The NFKB inducing kinase (NIK) modulates hematopoiesis during stress. Mus musculus

The genetic programs that maintain hematopoiesis during steady state in physiologic conditions are different from those activated during stress. Here we show that hematopoietic stem cells (HSCs) with deficiencies in components of the alternative NFkB pathway (the NFkB inducing kinase, NIK, and the downstream molecule NFkB2) had a defect in response to stressors such as supraphysiological doses of cytokines, chemotherapy and hematopoietic transplantation. NIK-deficient mice had peripheral blood and bone marrow leukocyte numbers within normal ranges (except for the already reported defects in B-cell maturation), however, HSCs showed significantly slower expansion capacity in in vitro cultures compared to wild type HSCs. This was due to a delayed cell cycle and increased apoptosis. In vivo experiments showed that NIK-deficient HSCs did not recover at the same pace as controls when challenged with myeloablative chemotherapy. Finally, NIK-deficient HSCs showed a significantly decreased competitive repopulation capacity in vivo. Using HSCs from mice deficient in one of two downstream targets of NIK, i.e., either NFkB2 or c-Rel, only NFkB2 deficiency recapitulated the defects detected with NIK-deficient HSCs. Our results underscore the role of NIK and the alternative NFkB pathway for the recovery of normal levels of hematopoiesis after stress. Overall design: To explore the consequences of the defective NIKaly/aly protein in alternative NFKB signalling in HSCs, we investigated the gene expression profile of highly purified fresh LSK cells isolated from NIKWT and NIKaly/aly mice.
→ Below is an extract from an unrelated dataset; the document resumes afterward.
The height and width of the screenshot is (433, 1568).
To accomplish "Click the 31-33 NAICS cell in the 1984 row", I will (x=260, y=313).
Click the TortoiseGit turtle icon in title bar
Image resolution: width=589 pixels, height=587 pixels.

We performed microarray analysis using total RNA from sorted LSK population using Agilent Whole Mouse Genome Oligo Microarrays.
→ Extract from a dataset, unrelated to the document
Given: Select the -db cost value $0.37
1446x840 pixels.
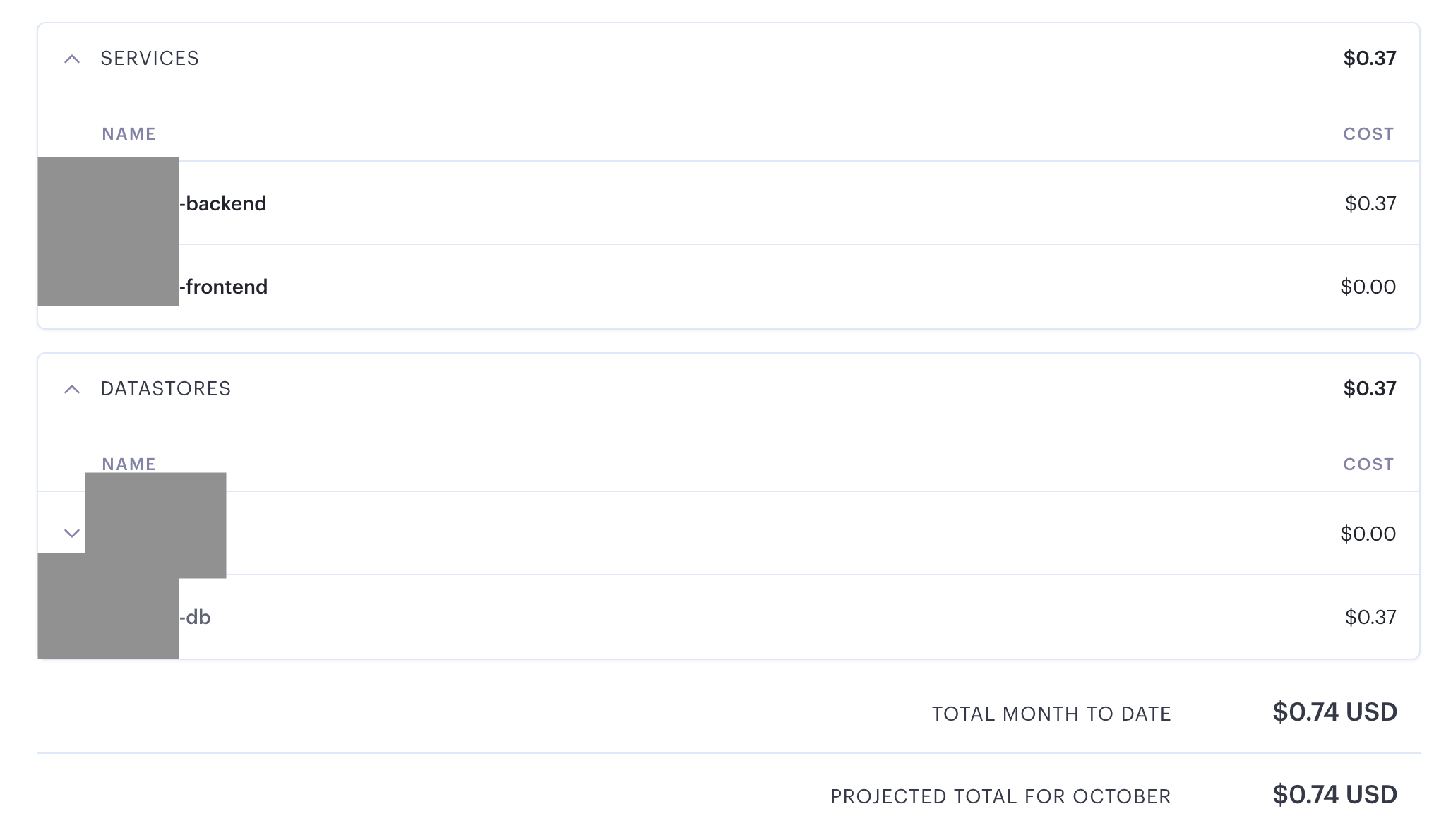Looking at the screenshot, I should [x=1370, y=617].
生理稳态下维持造血功能的遗传程序，与应激状态下激活的遗传程序存在显著差异。本研究发现，携带非经典NF-κB通路（alternative NF-κB pathway）组分缺陷的造血干细胞（hematopoietic stem cells, HSCs）——其缺陷涉及NF-κB诱导激酶（NIK）与下游分子NF-κB2——对超生理剂量细胞因子、化疗及造血移植等应激原的应答存在缺陷。NIK缺陷小鼠的外周血与骨髓白细胞计数处于正常范围（除已有报道的B细胞成熟缺陷外），但与野生型HSCs相比，NIK缺陷HSCs的体外扩增能力显著降低，该缺陷源于细胞周期进程延缓与凋亡水平升高。体内实验显示，当接受清髓性化疗刺激时，NIK缺陷HSCs的恢复速度显著慢于对照组。此外，NIK缺陷HSCs的体内竞争性重建造血能力显著下降。通过使用携带NIK两个下游靶标（NF-κB2或c-Rel）其中之一缺陷的HSCs开展实验，仅NF-κB2缺陷可重现NIK缺陷HSCs所表现出的全部缺陷表型。本研究结果证实，NIK及非经典NF-κB通路在应激后正常造血功能恢复过程中发挥关键作用。实验整体设计：为探究缺陷型NIKaly/aly蛋白对HSCs中非经典NF-κB信号通路的影响，我们对从NIK野生型（NIKWT）及NIKaly/aly小鼠体内分离的高纯度新鲜LSK细胞进行基因表达谱分析。本研究采用安捷伦（Agilent）全小鼠基因组寡核苷酸微阵列，对分选得到的LSK细胞群体的总RNA进行微阵列分析。